Install Jupyter notebook in the Anaconda Launcher
Launch Jupyter notebook from the Anaconda Launcher
The Conda tab is visible in the Jupyter notebook where you can see your active conda env.
For checking on Which Python your Jupyter Notebook is running try executig this code.
from platform import python_version
print(python_version())
In order to run jupyter notebook from your environment
activate MYenv
and install jupyter notebook using command
pip install jupyter notebook
then just
jupyter notebook
What solved the issue for me was that I had to run the following command:
python -m ipykernel install --user --name myenv --display-name "Python (myenv)"

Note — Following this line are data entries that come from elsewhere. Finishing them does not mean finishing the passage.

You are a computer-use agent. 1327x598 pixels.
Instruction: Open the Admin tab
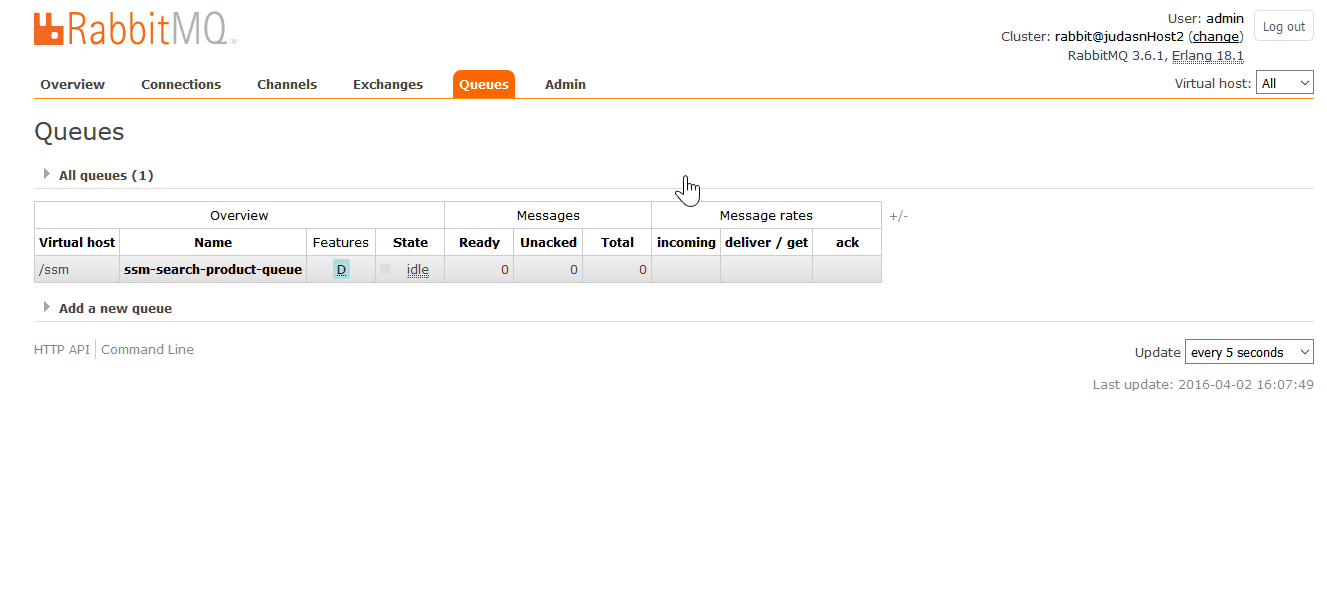coord(565,84)
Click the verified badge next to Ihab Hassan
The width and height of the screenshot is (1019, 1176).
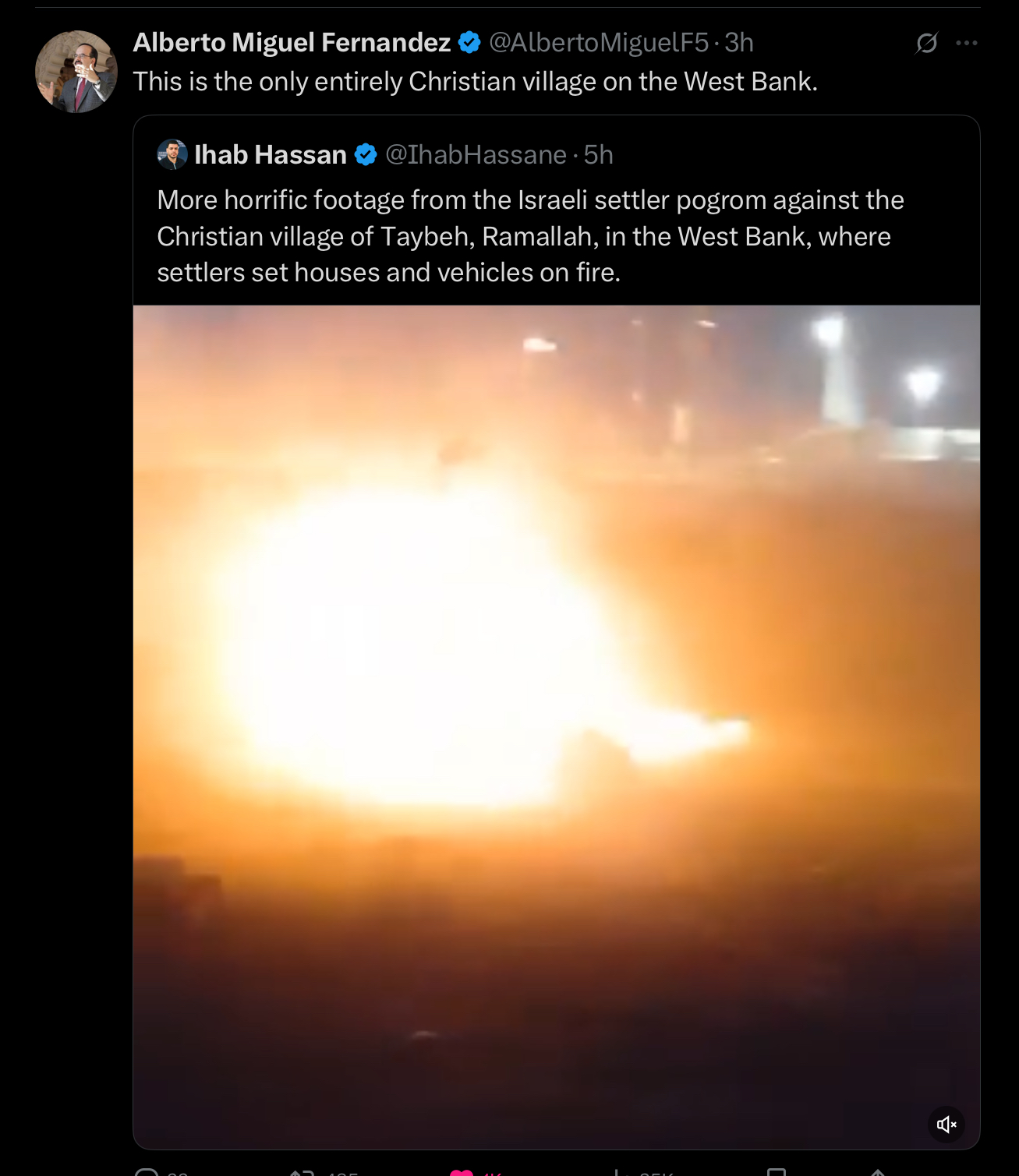(366, 155)
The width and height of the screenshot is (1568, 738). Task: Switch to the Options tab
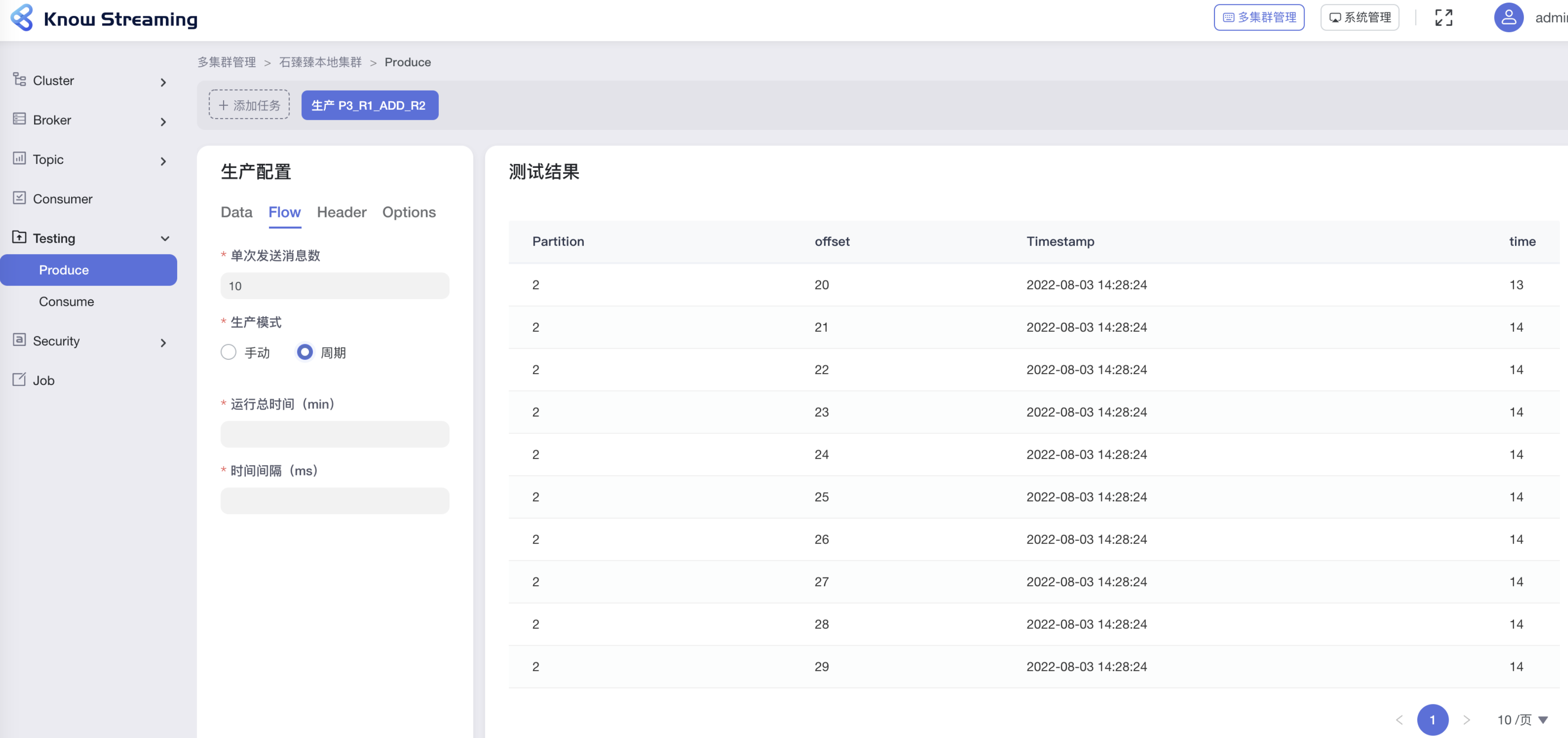point(408,213)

The issue was that I opened a jupyter notebook made with/for a kernel for another conda python environment. That was visible from the output on the terminal; it is handy op run jupyter notebook from a terminal on the conda environment so that you can easily see what error messages are shown. Then it became clear that the notebook tried to run python from another environment.
Inspecting the folder/files:
C:\Users\<username>\AppData\Roaming\jupyter\kernels\<env name>\kernel.json
"argv": [
"D:\\Users\\<username..path>\\envs\\<env name>\\python.exe",
"-m",
"ipykernel_launcher",
"-f",
"{connection_file}"
],
"display_name": "Python (env name)",
"language": "python",
"metadata": {
"debugger": true
}
}
So you can check and correct if necessary.
Second, when using anaconda/conda, make sure you have a healthy channel policy and execute the following commands when creating a new environment:
conda config --add channels conda-forge
conda config --set channel_priority strict
It solved this problem for me, I hope it helps you too.